When the PDF opens, go to the page 1 number and change it to 15. Then return the "carriage" or arrow move the carat to the back end of the number 44 and you will read Cowesess (sic) CEMETERY at the top of page 15 in the first (of 2) paragraph(s). You will read Kamloops CEMETERY at the bottom of the first paragraph. And you will read St. Eugene's CEMETERY at Cranbrook B.C. just below the Cowessess CEMETERY pronouncement. That means that everybody in the TRC "KNEW" that there were neglected gravesites and unmarked graves at all 3 places 6 years before the bogus "discoveries" of May 27, 2021 (Kamloops), June 24, 2021 (Cowessess) and June 30, 2021 (St. Eugene's at Cranbrook).
But Murray Sinclair et alia "screwed up" by believing Hamilton's mistake to the effect that there was a CEMETERY at the Kamloops School, just "like" other Residential School sites. But Kamloops was different from all other residential school sites in that it was the only reserve in Canada where they had built a hospital --- 5 years before the school was built in 1890. So nobody other than Mona Jules 13 year old sister (and maybe another 1 or 2 children) actually died at the school. If they died, they died at the hospital and were either embalmed and sent home or buried at St. Joseph's cemetery some miles or kilometers away from the school.

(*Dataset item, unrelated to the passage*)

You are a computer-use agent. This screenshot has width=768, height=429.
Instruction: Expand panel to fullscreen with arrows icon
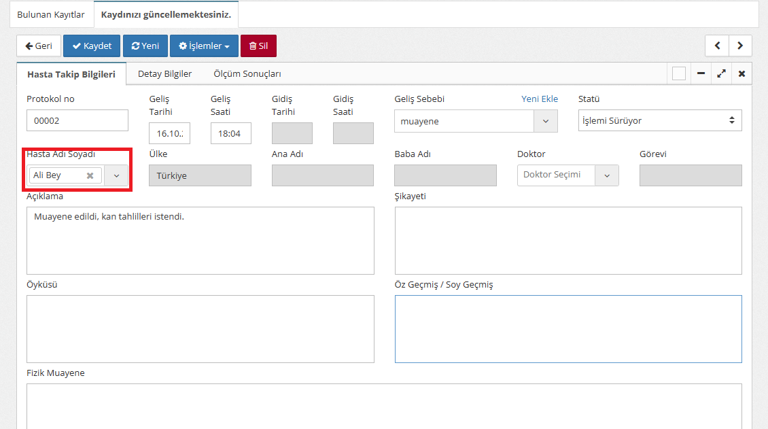721,73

The fraud is much bigger than the few millions given out for GPR "studies" at various reserves. The big fraud was the Day Scholars suit, at 2 billion dollars, which was initiated by the Kamloops band in 2012 (after the 5 billion dollar residential school semi-fraud in 2007; 2 billion for common experience payments and 3 billion for the independent assessment process). The Kamloops band got the suit updated to a CLASS ACTION suit in 2015, largely because of Sinclair and friends biased TRC "calls to action". So after 2015 every member group of the AFN had members of their "nation" interested in joining that class action --- 2 billion dollars worth of interest. UNDRIP was just the Cherrie on top. UNDRIP is the brainchild of Wilton Littlechild and another lawyer-Chief here in Southern Alberta. These guys are or were (in Sinclair's case) wonderful fraudster-lawyers.
Thus all the resistance --- most which is lawyer or maybe even Judicial driven resistance.